• INFORMATION SHOWN:
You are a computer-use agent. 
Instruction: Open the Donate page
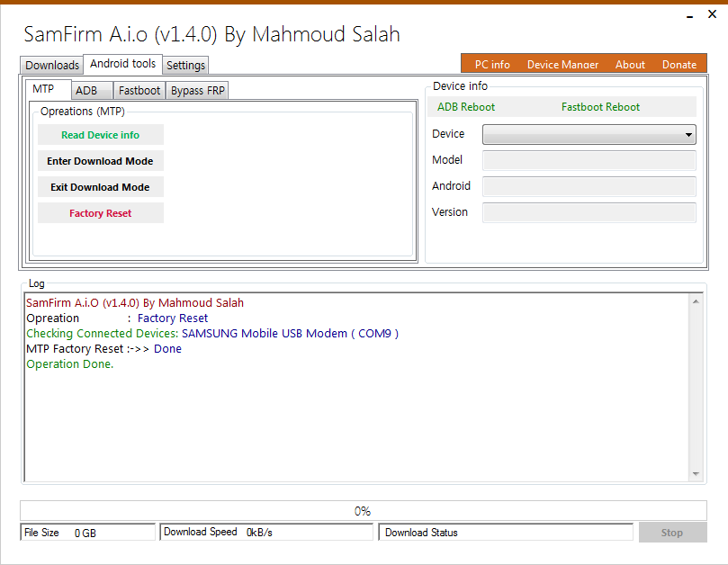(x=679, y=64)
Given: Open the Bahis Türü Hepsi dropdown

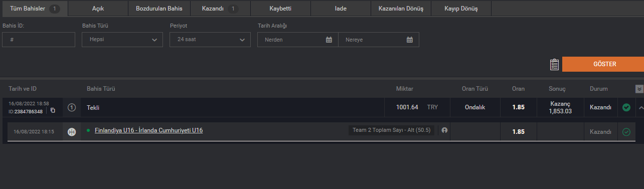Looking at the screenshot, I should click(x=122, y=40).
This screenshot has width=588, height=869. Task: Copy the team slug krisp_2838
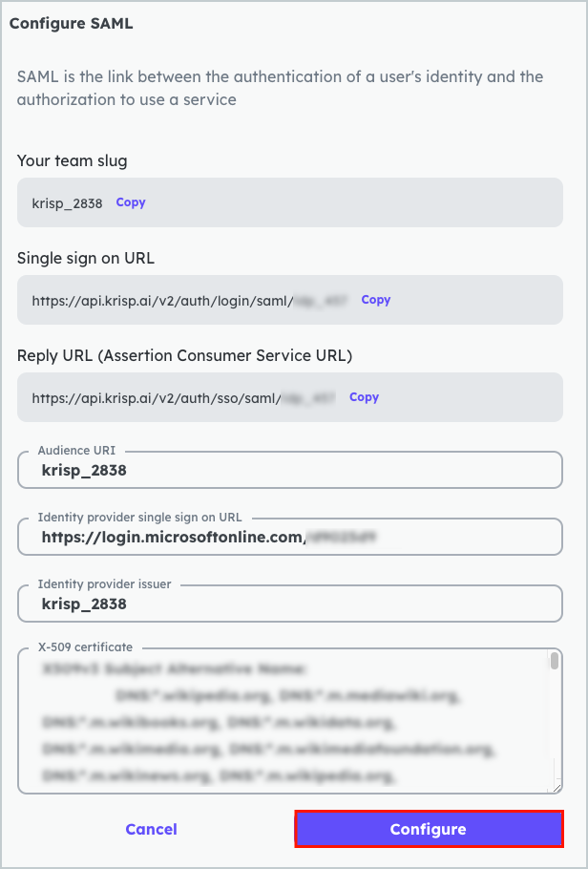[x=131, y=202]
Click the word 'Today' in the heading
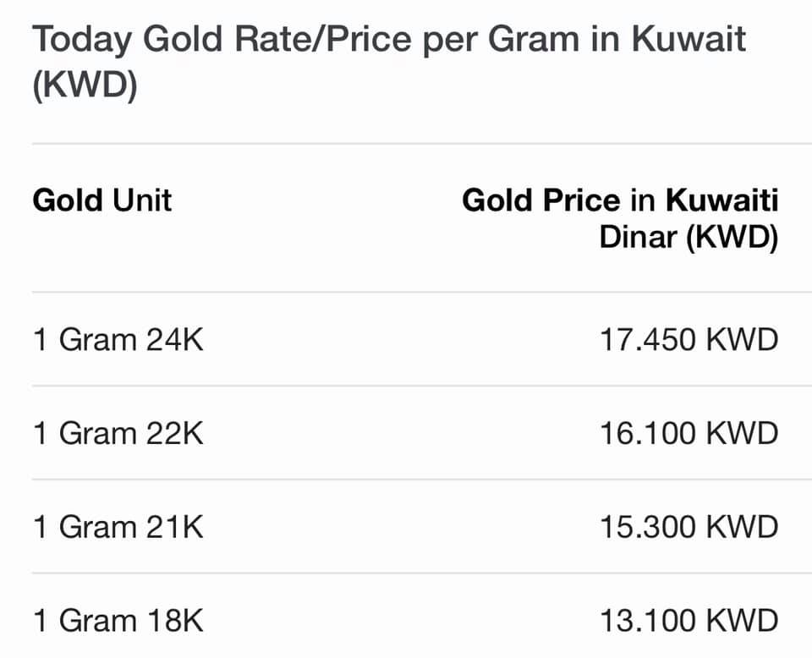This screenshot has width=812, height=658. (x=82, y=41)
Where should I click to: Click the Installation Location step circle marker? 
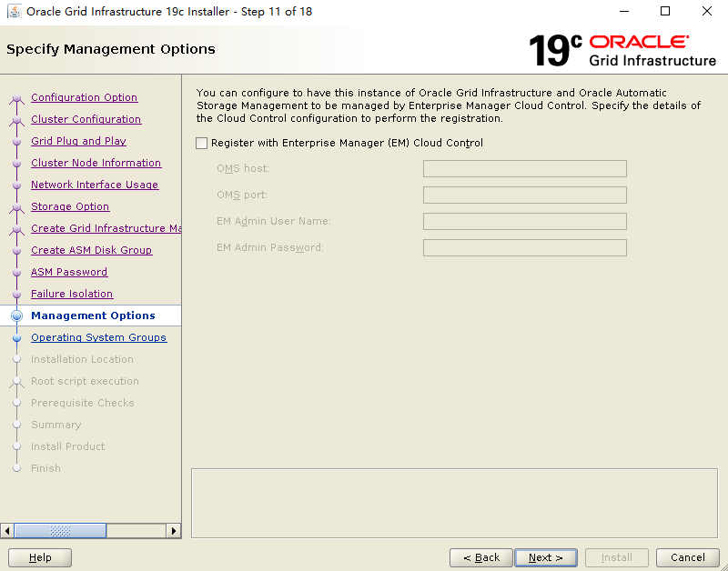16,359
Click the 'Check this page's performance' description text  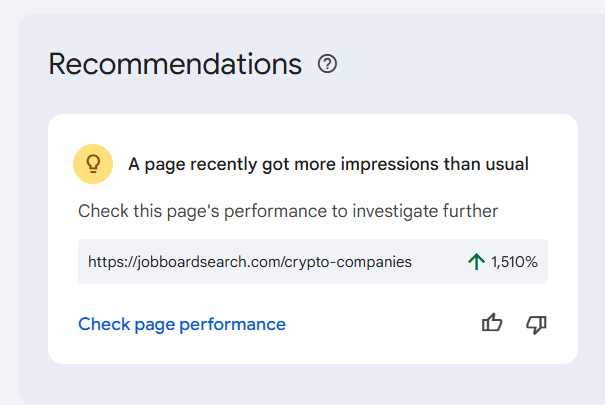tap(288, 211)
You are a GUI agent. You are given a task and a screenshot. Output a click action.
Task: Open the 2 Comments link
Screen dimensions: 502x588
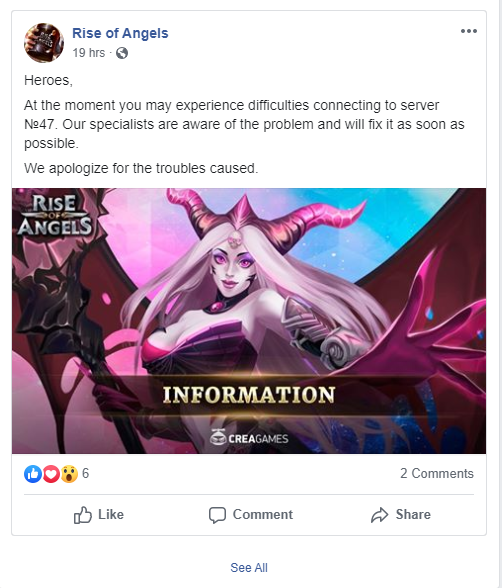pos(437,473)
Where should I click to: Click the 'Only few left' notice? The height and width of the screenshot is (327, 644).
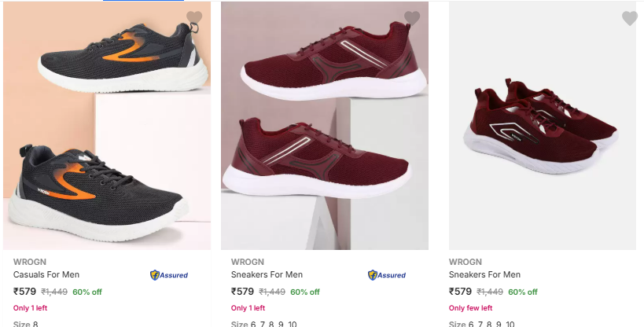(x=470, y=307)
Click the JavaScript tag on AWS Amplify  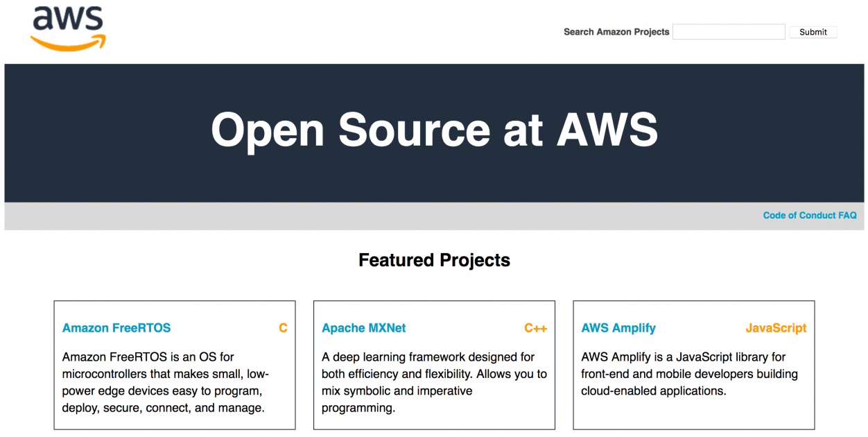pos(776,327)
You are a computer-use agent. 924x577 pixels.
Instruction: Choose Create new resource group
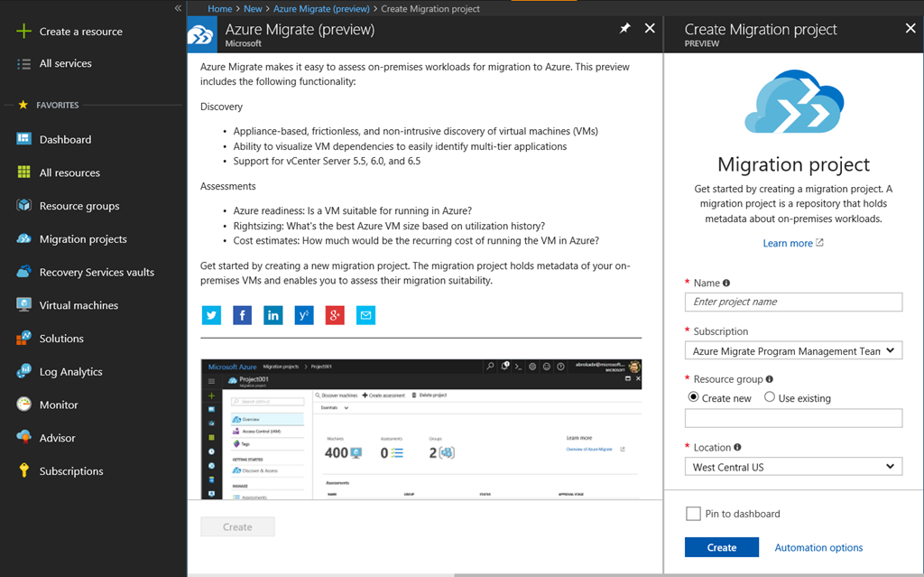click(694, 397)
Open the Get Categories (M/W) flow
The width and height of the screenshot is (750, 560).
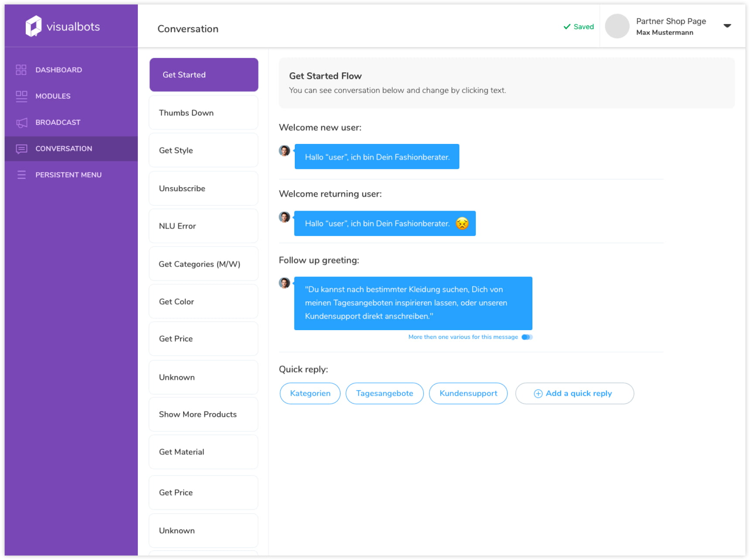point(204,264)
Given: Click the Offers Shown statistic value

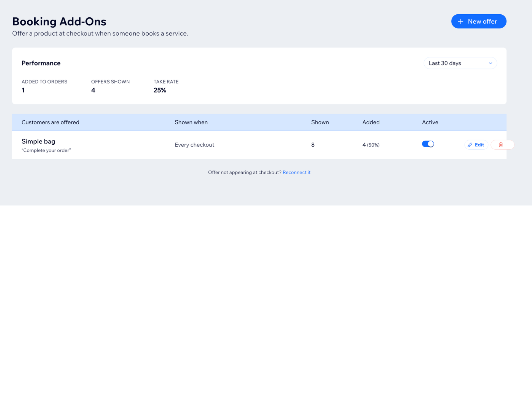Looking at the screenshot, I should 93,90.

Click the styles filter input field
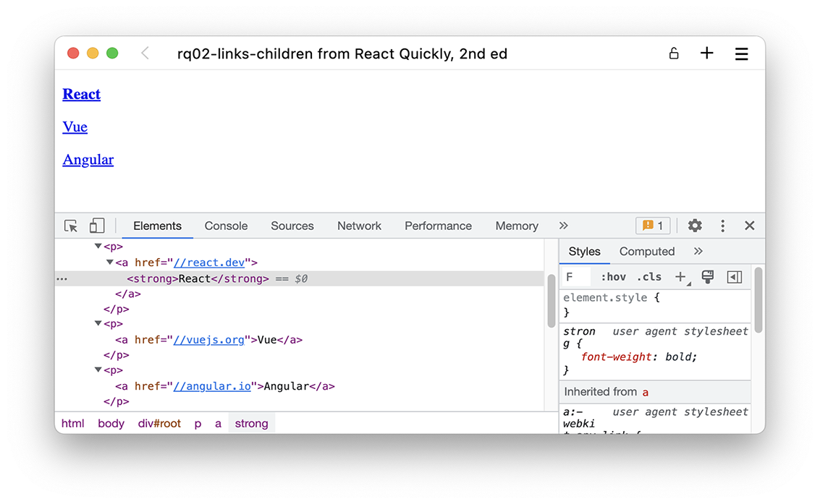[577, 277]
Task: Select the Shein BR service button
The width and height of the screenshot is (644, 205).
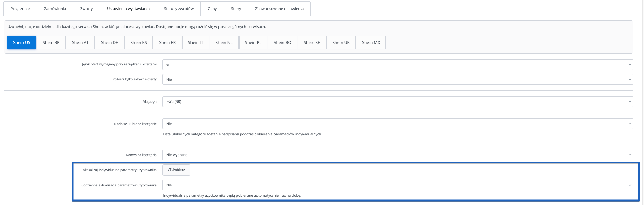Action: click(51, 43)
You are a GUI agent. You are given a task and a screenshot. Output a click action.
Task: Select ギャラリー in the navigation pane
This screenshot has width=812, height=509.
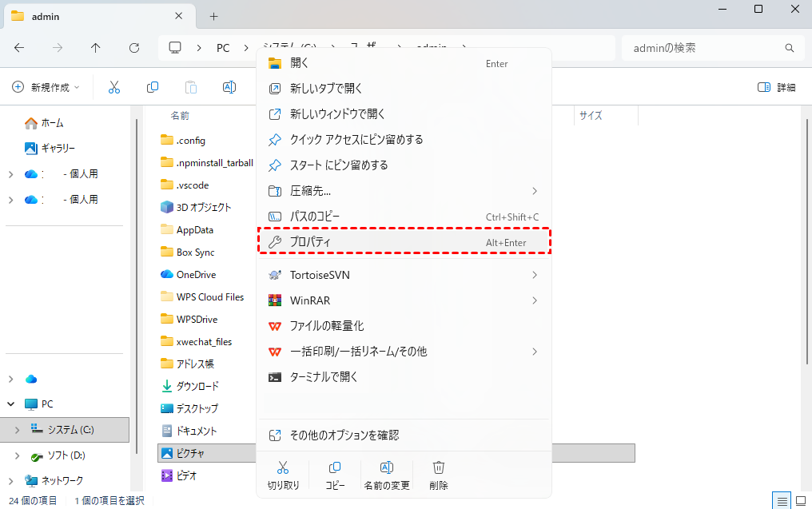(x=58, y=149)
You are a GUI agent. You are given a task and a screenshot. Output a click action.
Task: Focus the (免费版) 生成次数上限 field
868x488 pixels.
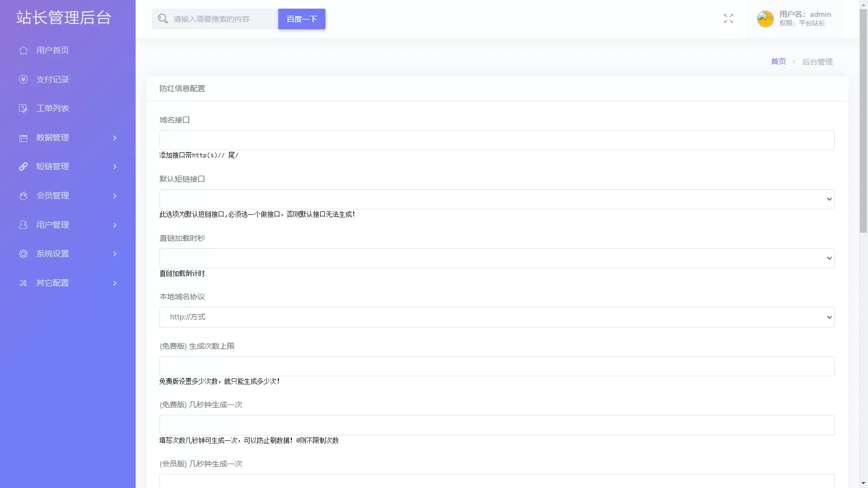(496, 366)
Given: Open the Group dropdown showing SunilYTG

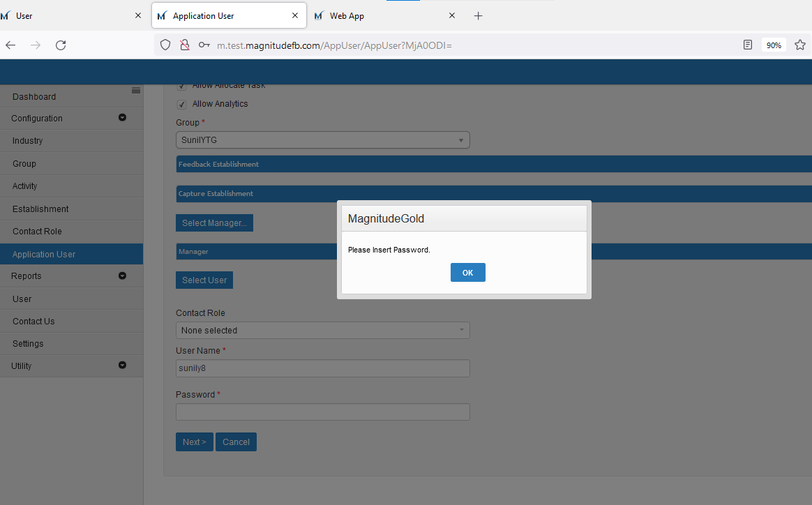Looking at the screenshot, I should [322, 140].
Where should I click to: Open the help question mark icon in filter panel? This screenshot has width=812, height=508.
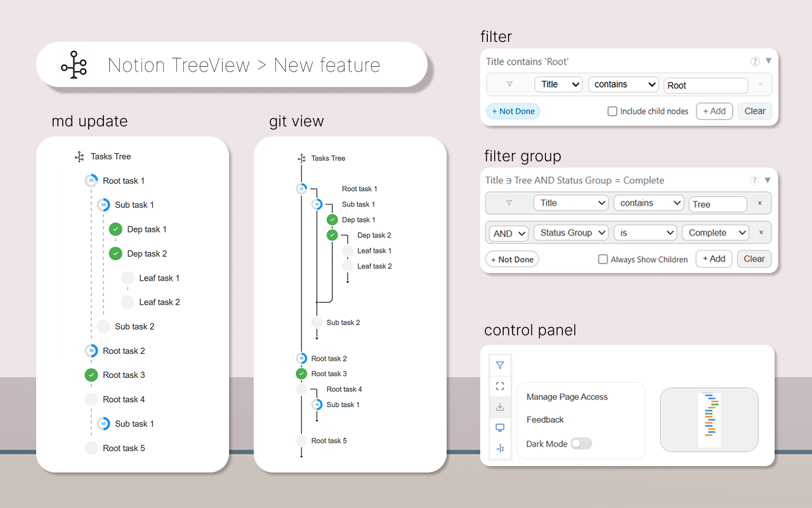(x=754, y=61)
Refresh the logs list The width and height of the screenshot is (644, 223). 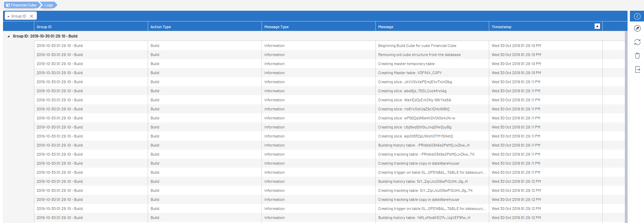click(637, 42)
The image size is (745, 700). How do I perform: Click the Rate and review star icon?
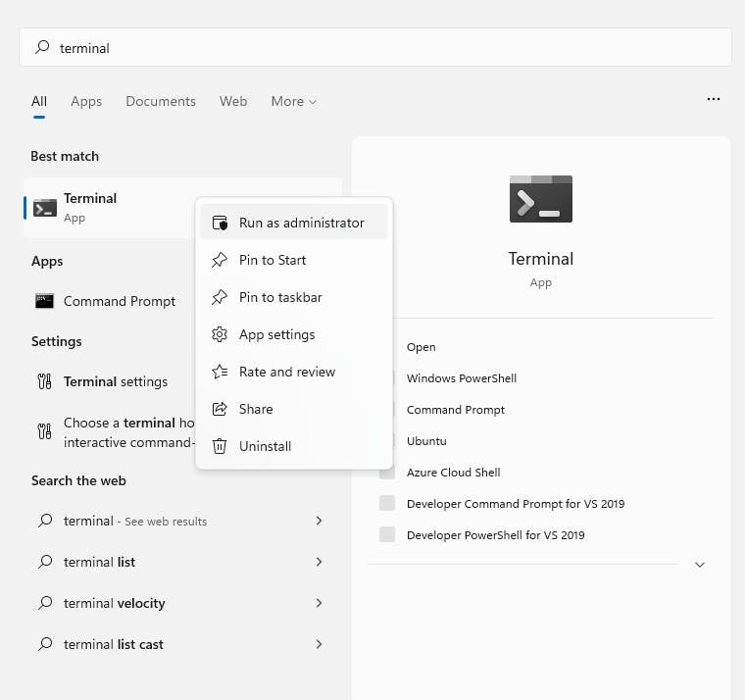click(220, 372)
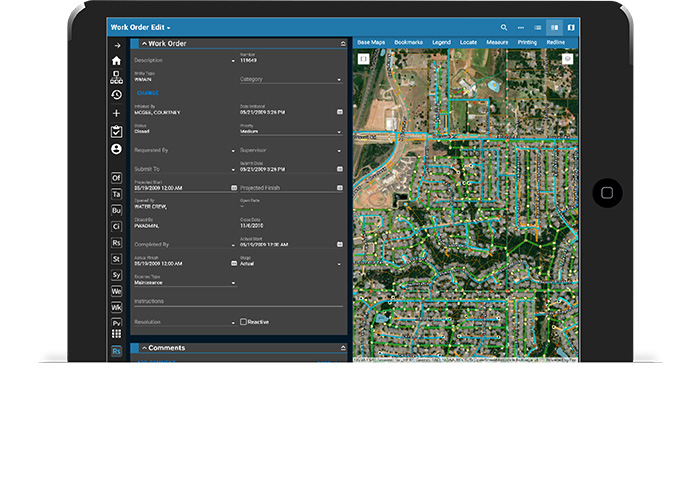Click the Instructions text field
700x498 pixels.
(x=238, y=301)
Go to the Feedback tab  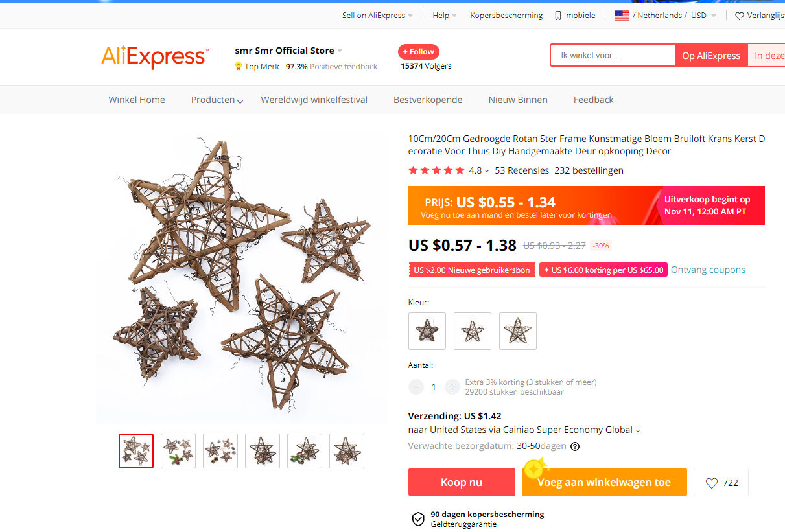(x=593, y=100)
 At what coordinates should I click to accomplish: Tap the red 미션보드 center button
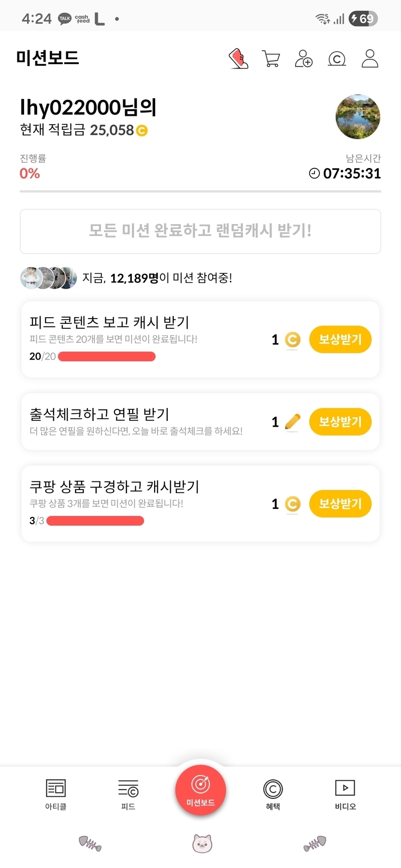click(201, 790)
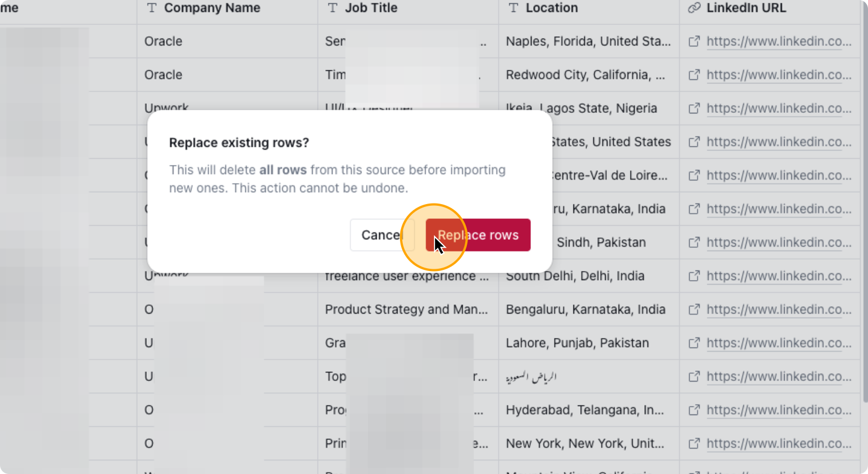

• GOAL OF THE EXERCISE: Write out an exact reproduction of the lines from the line that holds "At what coordinates" to the bottom of the listing above, both ends included. Exclude pictures.

• TASK RESPONSE:
 At what coordinates should I click to accomplish: Tap the red 미션보드 center button
click(201, 790)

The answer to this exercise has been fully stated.